Starting at the line that contains "Select the Giden radio button", transcribe each line exactly through the last line of the data. Include nothing else.

** Opening Task material block **

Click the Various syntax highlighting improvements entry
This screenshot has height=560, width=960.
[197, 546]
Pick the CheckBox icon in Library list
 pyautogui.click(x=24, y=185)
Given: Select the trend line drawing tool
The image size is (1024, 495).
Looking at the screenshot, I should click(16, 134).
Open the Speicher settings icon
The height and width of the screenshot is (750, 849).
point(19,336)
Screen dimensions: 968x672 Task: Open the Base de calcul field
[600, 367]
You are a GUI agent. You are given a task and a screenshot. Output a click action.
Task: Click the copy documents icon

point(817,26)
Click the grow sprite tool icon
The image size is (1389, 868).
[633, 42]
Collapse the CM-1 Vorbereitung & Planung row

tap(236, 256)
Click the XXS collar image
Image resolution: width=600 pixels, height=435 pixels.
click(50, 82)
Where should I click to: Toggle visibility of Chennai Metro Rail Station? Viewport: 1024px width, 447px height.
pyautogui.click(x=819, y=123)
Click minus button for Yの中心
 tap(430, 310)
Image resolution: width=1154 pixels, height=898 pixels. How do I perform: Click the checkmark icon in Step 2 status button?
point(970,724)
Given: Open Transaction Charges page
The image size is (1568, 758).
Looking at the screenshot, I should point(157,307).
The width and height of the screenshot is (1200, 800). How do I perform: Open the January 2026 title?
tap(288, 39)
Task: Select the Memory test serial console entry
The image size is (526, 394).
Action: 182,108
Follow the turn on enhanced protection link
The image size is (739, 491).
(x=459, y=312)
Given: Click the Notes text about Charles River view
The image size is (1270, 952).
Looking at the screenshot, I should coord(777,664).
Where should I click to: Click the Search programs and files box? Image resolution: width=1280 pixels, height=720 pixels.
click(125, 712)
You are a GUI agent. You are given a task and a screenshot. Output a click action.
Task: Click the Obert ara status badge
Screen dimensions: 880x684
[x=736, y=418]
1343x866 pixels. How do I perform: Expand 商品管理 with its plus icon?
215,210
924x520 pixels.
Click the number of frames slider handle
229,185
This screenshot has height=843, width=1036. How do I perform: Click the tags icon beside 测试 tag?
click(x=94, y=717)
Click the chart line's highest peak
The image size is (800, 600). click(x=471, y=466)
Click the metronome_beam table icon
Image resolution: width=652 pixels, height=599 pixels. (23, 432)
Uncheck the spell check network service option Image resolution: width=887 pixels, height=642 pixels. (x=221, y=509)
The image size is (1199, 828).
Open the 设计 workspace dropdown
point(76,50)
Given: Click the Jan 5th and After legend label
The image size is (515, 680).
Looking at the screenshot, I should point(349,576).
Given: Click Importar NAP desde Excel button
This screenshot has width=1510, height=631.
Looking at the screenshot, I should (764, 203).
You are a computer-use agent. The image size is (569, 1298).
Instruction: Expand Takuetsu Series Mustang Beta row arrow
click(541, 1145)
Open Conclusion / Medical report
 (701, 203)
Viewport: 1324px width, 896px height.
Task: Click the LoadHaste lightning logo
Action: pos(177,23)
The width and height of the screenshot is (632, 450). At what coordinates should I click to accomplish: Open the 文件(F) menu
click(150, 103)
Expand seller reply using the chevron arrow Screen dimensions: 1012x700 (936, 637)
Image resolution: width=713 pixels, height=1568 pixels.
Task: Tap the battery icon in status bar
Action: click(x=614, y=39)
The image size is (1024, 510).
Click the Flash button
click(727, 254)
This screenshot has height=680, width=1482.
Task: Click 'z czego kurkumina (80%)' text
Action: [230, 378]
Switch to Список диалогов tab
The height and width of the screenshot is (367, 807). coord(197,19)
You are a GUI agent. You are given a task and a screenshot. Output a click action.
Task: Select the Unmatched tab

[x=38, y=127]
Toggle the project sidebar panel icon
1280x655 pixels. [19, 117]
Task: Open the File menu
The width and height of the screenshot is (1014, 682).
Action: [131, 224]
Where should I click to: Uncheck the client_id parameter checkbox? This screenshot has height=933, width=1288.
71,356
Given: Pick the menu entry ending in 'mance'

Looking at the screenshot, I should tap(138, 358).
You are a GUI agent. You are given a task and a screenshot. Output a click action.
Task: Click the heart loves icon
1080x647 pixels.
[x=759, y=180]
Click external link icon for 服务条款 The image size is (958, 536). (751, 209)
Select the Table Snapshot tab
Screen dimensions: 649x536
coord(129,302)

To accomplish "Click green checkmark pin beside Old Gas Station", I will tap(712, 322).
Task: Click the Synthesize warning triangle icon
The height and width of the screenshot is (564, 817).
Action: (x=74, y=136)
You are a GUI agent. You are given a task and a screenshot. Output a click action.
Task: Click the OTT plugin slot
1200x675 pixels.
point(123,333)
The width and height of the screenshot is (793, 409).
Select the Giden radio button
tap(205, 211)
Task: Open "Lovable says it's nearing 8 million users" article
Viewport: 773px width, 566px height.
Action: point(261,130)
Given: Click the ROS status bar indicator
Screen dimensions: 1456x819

** Closing Task material block **

Task answer:
Select the Giden radio button
tap(205, 211)
Task: Open "Lovable says it's nearing 8 million users" article
Viewport: 773px width, 566px height.
Action: point(261,130)
Given: Click the ROS status bar indicator
Screen dimensions: 1456x819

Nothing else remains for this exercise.